— What you have to do —
Copy every row below word for word, leaving out the pictures.

Segment Start: Data extract

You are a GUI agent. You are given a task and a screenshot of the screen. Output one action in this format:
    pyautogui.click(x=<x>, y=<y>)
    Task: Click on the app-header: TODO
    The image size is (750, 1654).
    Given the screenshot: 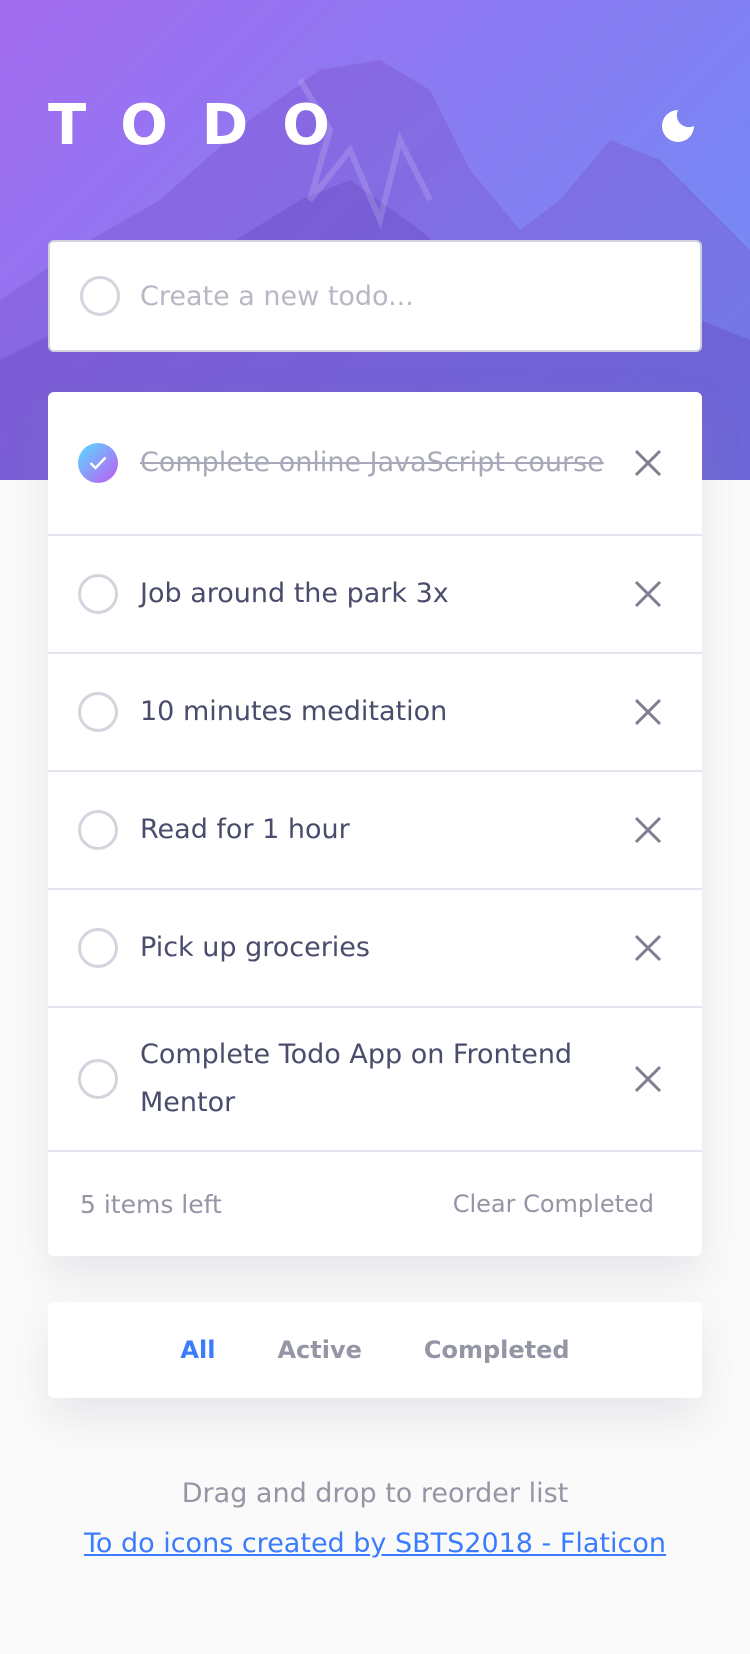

Segment End: Data extract

— Output below —
You are a GUI agent. You are given a task and a screenshot of the screen. Output one action in this format:
    pyautogui.click(x=<x>, y=<y>)
    Task: Click on the app-header: TODO
    The image size is (750, 1654).
    Given the screenshot: 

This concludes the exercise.